Toffee bits and pecan pieces update the traditional holiday pie to a 2-in-1 pie-lover’s delight.
- 1/2 container (15.8 oz) Pillsbury® Gluten Free pie and pastry dough
- 1/2 cup toffee bits
- 1/2 cup chopped pecans
- 1 can (15 oz) pumpkin (not pumpkin pie mix)
- 1 1/2 cups light brown sugar
- 2 teaspoons pumpkin pie spice
- 1/4 teaspoon salt
- 1/2 cup milk
- 1/2 cup whipping (heavy) cream
- 3 eggs
1. Heat oven to 375F. Roll 1/2 container pie crust between 2 pieces of waxed paper to 10-inch circle. Remove waxed paper; press into 9-inch deep dish pie plate. Flute edges of crust.
2. Sprinkle bottom of crust with toffee bits and pecans. In medium bowl, mix pumpkin, sugar, spice and salt until smooth. Add milk, cream and eggs; beat until mixture is smooth.

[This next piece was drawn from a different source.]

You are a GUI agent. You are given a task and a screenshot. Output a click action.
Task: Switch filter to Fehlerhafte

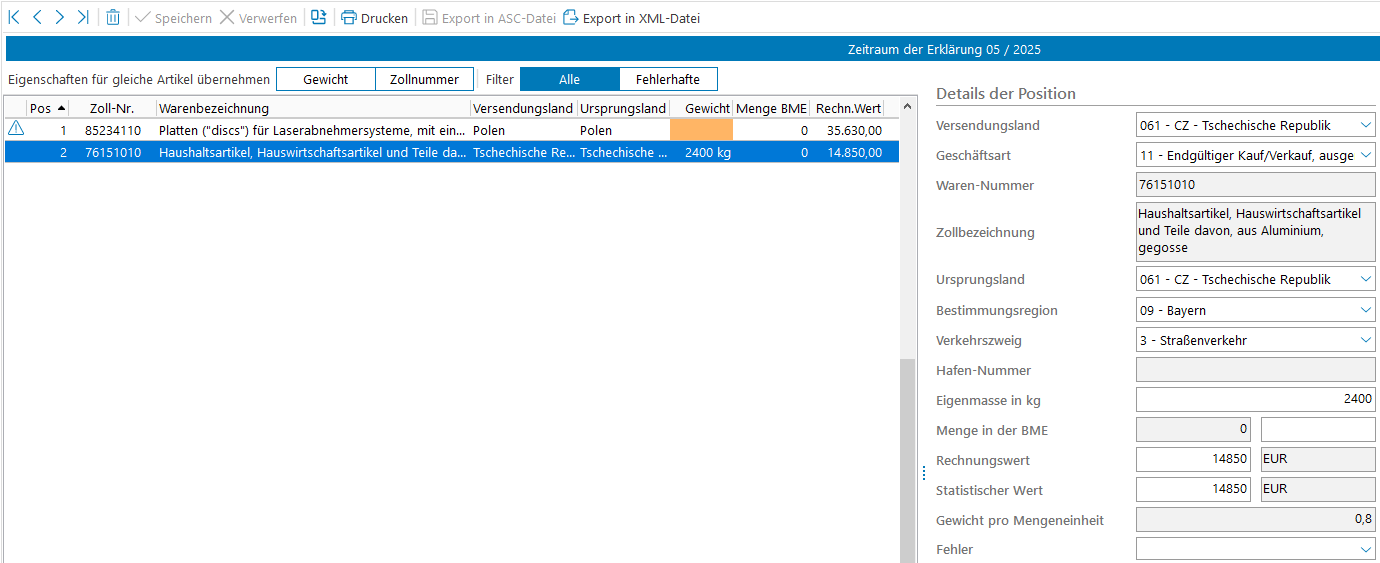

3. Pour into crust lined pie dish. Bake 55 to 65 minutes or until knife inserted in center comes out clean. Cool. Refrigerate pie.
Recipe by Pillsbury
Nutrition Analysis: 430 cal, 23 g fat, 65 mg chol, 340 mg sodium, 54 g carbs, 2 g fiber, 37 g sugar, 4 g protein.